1. La double crise du domaine public et du domaine privé

1.2. L'hybridation moderne du privé et du public

1.2.3. La logique gestionnaire de la société économicisée

Force est de constater qu'avec la naissance de l'hybride moderne et la publicisation du domaine privé de l'économie, l'acteur politique se transforme subrepticement en un agent économique mû par la logique de l'intérêt. Or, le présupposé arendtien relatif à l'économie est la neutralité politique de celle-ci.
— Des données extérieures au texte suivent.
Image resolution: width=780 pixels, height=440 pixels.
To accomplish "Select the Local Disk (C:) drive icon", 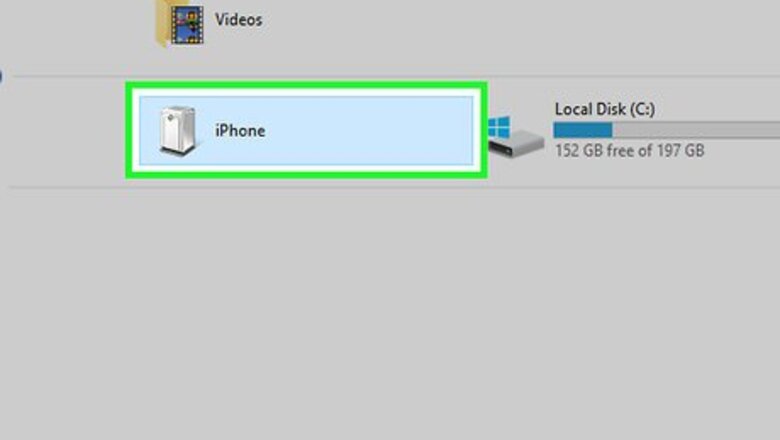I will pos(516,137).
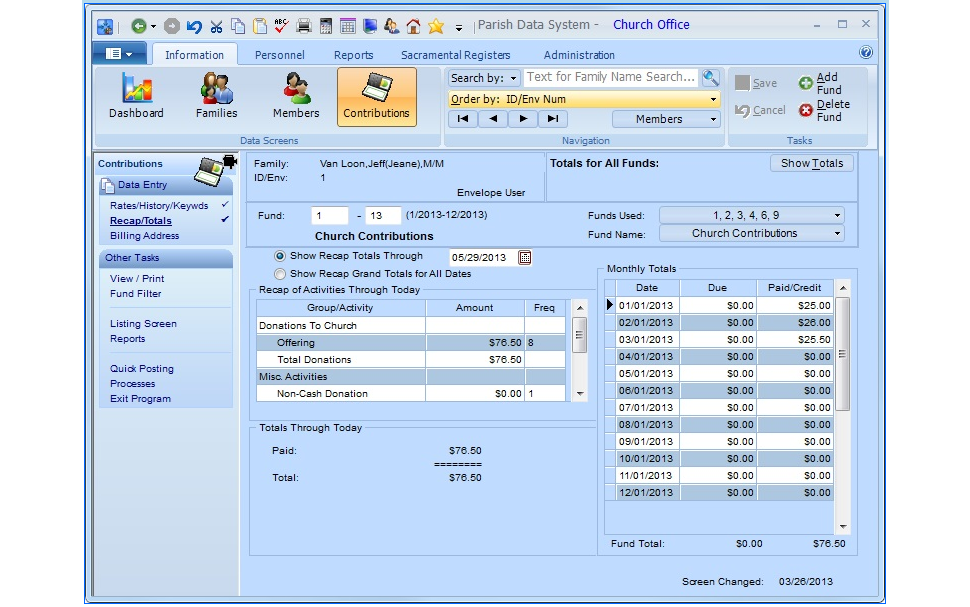Open the calculator toolbar icon
970x607 pixels.
[325, 24]
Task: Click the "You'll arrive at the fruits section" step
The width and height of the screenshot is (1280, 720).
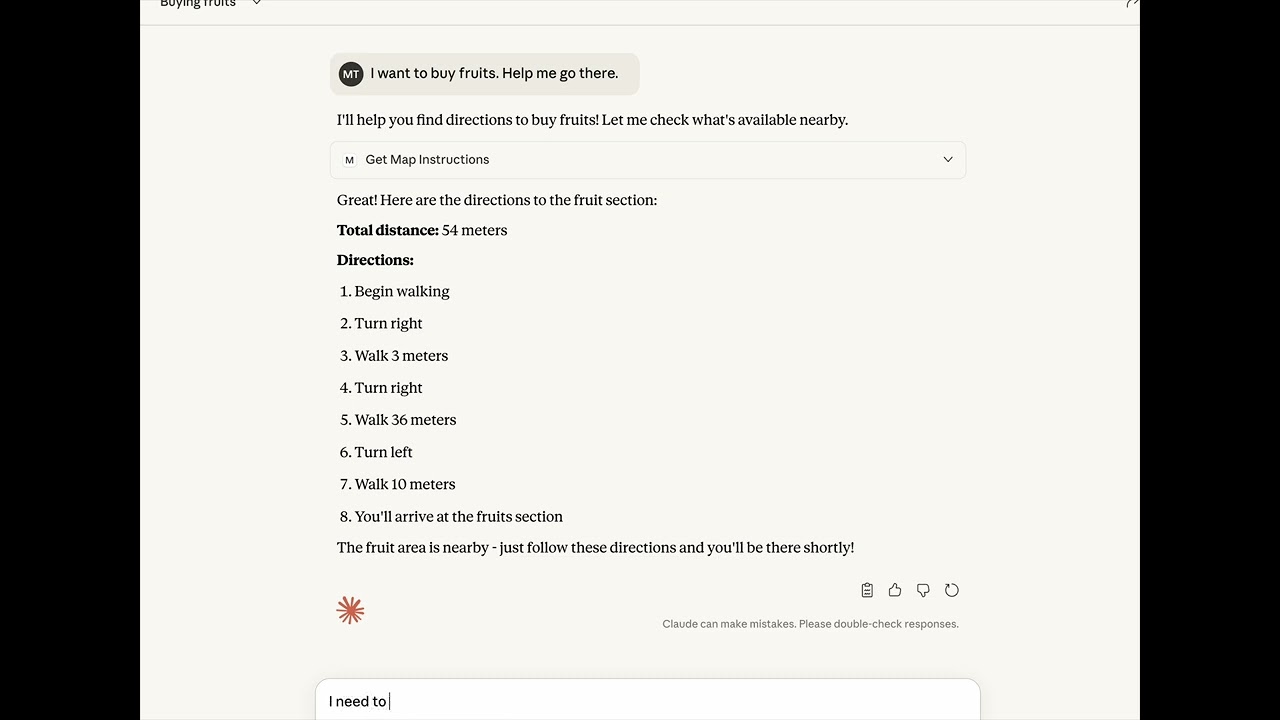Action: click(x=458, y=517)
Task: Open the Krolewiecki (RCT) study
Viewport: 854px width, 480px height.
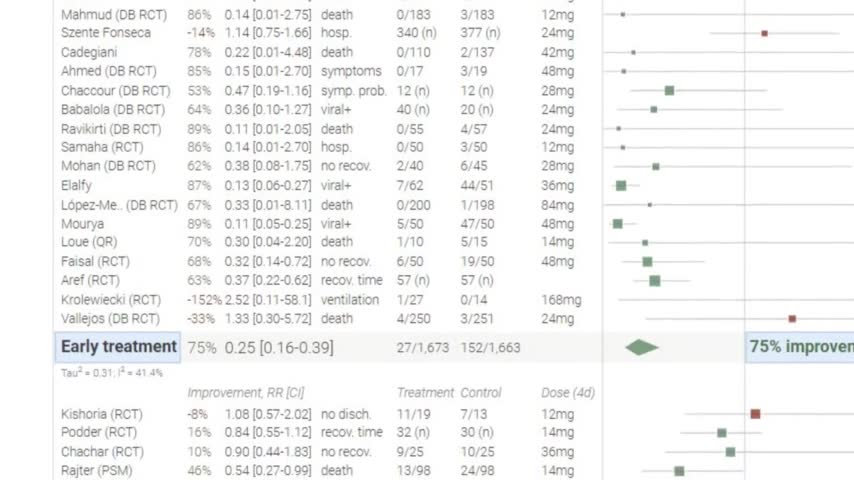Action: (x=111, y=300)
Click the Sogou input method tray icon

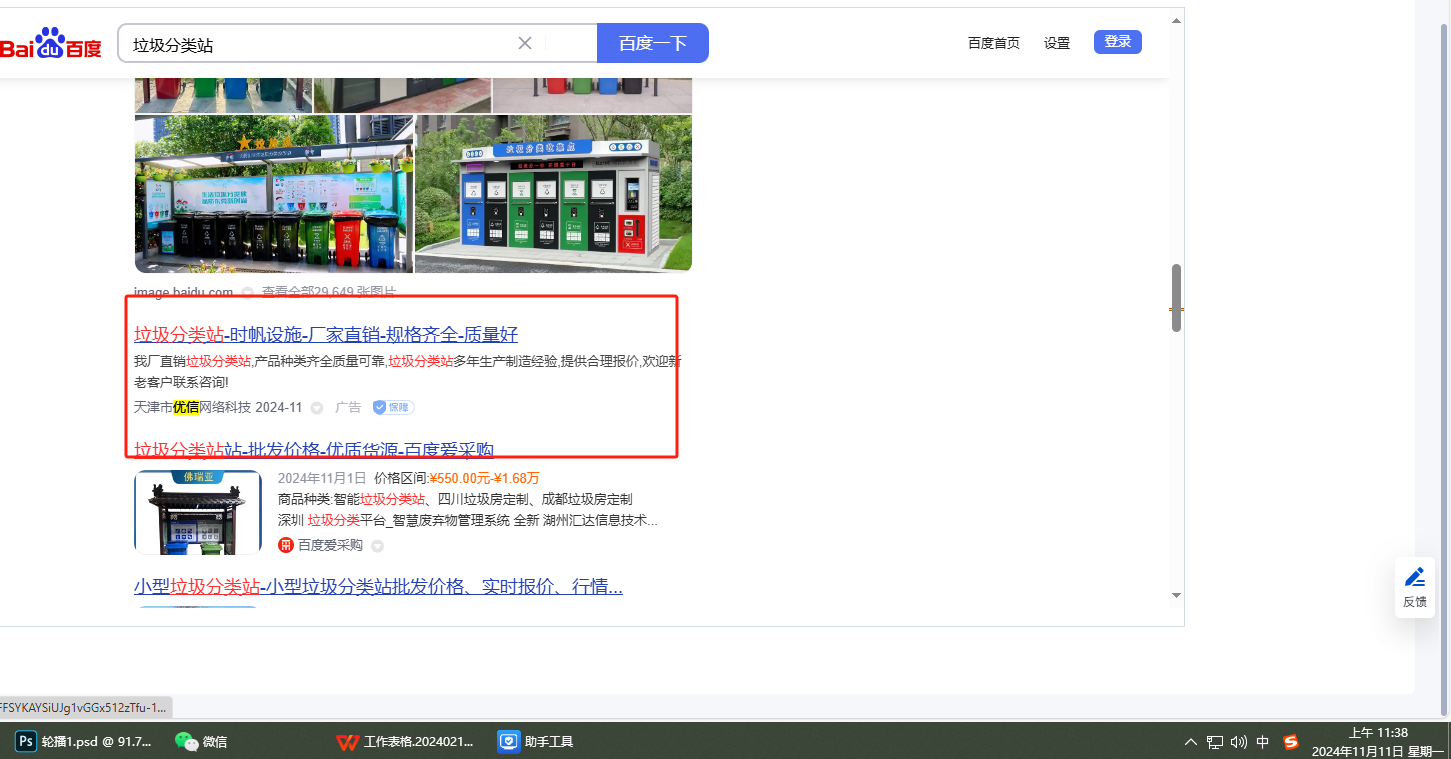[1291, 742]
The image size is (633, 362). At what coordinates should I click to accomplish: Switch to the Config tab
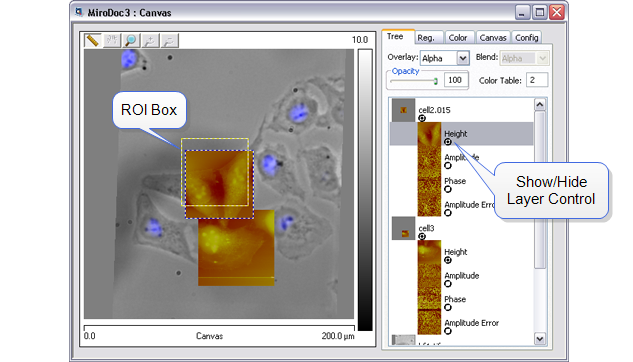coord(527,38)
Commentant Arendt sur cette pseudo neutralité de l'économique, Andrée Enegrén affirme ce qui suit :

D'une part, elle fait valoir que l'économique, de part en part régenté par la nécessité, reste en soi politiquement neutre ou « non partisan »25 et va même jusqu'à affirmer :

« Il est probable que [...] nous pourrons traiter de toutes les questions économiques sur des bases technico-scientifiques en dehors de toute considération politique »26. Les

besoins, et donc la science des choix entre les usages alternatifs de biens rares, orientent si peu l'être qu'on peut abandonner leur management à une technique pouvant déterminer les modalités optimales de la formation et de l'échange de la « valeur » (Andrée, Enegrén, 1984, p. 72).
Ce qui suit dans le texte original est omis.